Research Action Plan & Investment in Infrastructure
The first phase of the Sustainable LA Project is to develop the research action plan, which will map out the steps to be taken over the next few years. This plan will define the research priorities, required funding and knowledge gaps. This preliminary research action plan is expected to be completed by July 2015. [For more information about the committees formed to develop the research plan, please see the "Team" page.]
Student Immersion into Sustainable LA
UCLA has a student body that is very engaged in environmental issues and we have robust course offerings in a broad range of topics and fields related to environment and sustainability.
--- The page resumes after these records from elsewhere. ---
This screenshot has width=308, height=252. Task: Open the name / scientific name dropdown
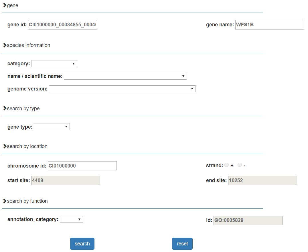[125, 76]
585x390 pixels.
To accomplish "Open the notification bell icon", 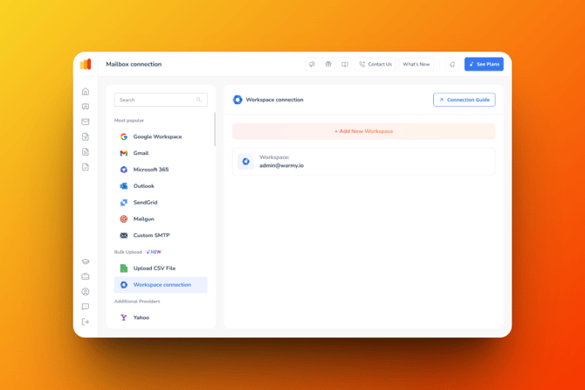I will 452,65.
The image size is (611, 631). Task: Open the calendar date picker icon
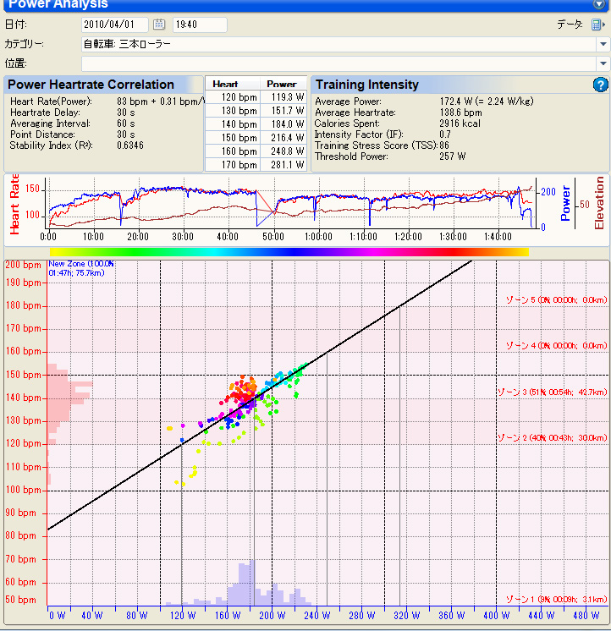coord(159,25)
The student community is eager to be involved with the Sustainable LA Grand Challenge Project. The signature student immersion program for Sustainable LA is the Grand Challenges Undergraduate Research Scholars Program (GC-URSP), chaired by Rachel Kennison, PhD, which began in Fall 2014. The campus community positively responded to this course with 250 applicants vying for 55 slots in this year-long program, which includes students from across the campus. The enrolled students were each matched with faculty members from the Sustainable LA Project, and throughout the year will engage weekly in that faculty member’s research setting. Concurrent with this research experience, the students meet once weekly as a group for mini-lectures and practical exercises designed to enhance their fluency in the Sustainable LA project, build their research skills, provide varied teamwork experiences and refine their communication skills. [For more information about the course, please see https://vcr.ucla.edu/GC/URSP.]
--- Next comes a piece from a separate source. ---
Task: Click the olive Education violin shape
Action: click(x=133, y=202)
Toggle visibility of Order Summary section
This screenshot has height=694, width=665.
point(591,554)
In the first year following the launch, Sustainable LA was the feature of a DC tour, UCLA stakeholder and alumni events, meetings with local, state, and national elected officials, several public-facing events and a social media campaign. In the coming years, we anticipate greater engagement of the public with speaking engagements, events, partnerships with entities sharing common goals, and the use of citizen science/crowd-sourcing to gather required data.
The Sustainable City
Our vision of a fully sustainable Los Angeles by 2050 would include:
- Every rooftop in Los Angeles produces solar energy
- Smart metering sells energy back to the grid when it is most needed
- New technologies and policies dramatically cut water needs and increase supply
- Green spaces brim with beautiful native plants adapted to Southern California's dry climate
- An electric mass transit system and electric car infrastructure cut traffic and air pollution
- Bicycle and pedestrian options dot the cityscape
- Live–work communities and walkable neighborhoods reduce car dependence and foster social interaction and cultural vibrancy
- Money saved on energy and water bills flows into the local economy and more walkable neighborhoods increase foot traffic to local businesses
- Energy and water are harvested and managed while still protecting crucial ecosystem services and opportunities for recreation and enjoyment
- Green roofs and buildings, native gardens, neighborhood open spaces, green urban spaces, and other land-use and management strategies connect the city to its people, and both to their environment
- Adaptation and mitigation measures minimize the disruptive effects of higher temperatures, reduced water resources, rising sea level and other climate change impacts
Why this Grand Challenge Project is Important
- In the US, energy production and use accounts for more than 80% of our emissions of greenhouse gases, the drivers of climate change.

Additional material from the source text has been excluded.